*** Records to use ***
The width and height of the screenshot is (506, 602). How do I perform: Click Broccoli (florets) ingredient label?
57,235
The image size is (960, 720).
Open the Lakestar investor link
*** End of Records to use ***
*** Records to use ***
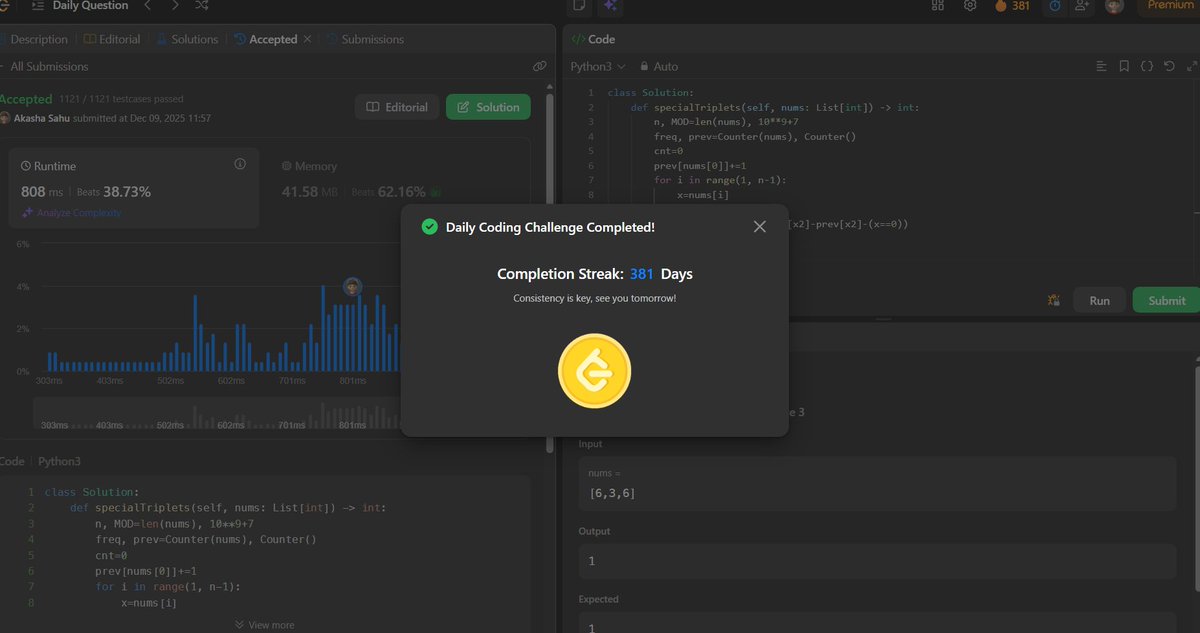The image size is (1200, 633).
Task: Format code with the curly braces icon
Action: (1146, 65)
*** End of Records to use ***
*** Records to use ***
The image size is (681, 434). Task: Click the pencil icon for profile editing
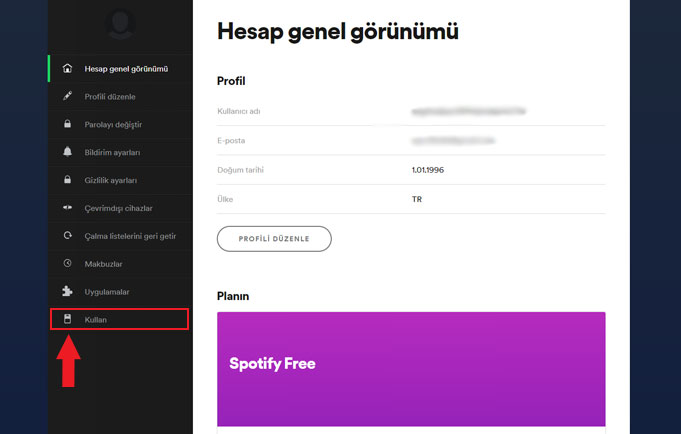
*** End of Records to use ***
▶ _Activity_
Reproduce the lines of the entries above from the one with "The width and" to the one with "Open the Lakestar investor link", both included, exactly and without any other line.

▶ _Solution for this problem_
The width and height of the screenshot is (506, 602). How do I perform: Click Broccoli (florets) ingredient label?
57,235
The image size is (960, 720).
Open the Lakestar investor link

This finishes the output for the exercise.